### Work item
The number of lines containing the word "label" is all you should give; count them in the records below.

----

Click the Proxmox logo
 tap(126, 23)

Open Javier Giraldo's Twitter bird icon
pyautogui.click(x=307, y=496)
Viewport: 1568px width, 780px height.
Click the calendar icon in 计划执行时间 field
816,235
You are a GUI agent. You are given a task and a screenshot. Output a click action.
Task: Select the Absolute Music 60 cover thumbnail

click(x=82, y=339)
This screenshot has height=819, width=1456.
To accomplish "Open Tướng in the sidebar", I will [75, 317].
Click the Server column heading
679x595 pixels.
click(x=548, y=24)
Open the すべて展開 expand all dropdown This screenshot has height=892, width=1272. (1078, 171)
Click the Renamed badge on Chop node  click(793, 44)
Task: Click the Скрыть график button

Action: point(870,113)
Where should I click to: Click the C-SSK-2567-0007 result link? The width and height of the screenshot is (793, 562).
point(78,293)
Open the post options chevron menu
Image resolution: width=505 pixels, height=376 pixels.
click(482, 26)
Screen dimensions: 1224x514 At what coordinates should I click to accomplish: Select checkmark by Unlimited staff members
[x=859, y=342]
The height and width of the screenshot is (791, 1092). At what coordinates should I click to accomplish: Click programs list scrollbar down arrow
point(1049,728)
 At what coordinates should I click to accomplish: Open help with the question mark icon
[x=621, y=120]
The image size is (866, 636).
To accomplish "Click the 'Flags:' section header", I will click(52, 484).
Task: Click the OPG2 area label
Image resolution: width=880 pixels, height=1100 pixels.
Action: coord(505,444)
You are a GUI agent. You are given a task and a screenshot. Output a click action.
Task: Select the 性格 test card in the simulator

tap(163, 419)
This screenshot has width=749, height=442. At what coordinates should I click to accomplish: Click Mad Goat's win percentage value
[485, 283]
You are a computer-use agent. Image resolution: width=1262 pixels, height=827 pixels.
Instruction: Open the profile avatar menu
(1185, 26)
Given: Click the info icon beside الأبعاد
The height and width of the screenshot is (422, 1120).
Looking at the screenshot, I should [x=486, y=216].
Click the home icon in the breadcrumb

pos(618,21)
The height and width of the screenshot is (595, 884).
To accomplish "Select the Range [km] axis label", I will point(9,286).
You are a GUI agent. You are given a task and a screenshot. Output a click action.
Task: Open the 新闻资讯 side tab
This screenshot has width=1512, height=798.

----

### Task response
2